> _Task input_:
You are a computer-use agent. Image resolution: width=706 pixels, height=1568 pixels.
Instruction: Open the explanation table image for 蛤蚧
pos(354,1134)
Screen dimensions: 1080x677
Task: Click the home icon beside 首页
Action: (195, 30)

> _Work request_: Lines from the one containing "Instruction: Open the" to the last line above, both included: copy these exactly and write nothing else.

> _Task response_:
Instruction: Open the explanation table image for 蛤蚧
pos(354,1134)
Screen dimensions: 1080x677
Task: Click the home icon beside 首页
Action: (195, 30)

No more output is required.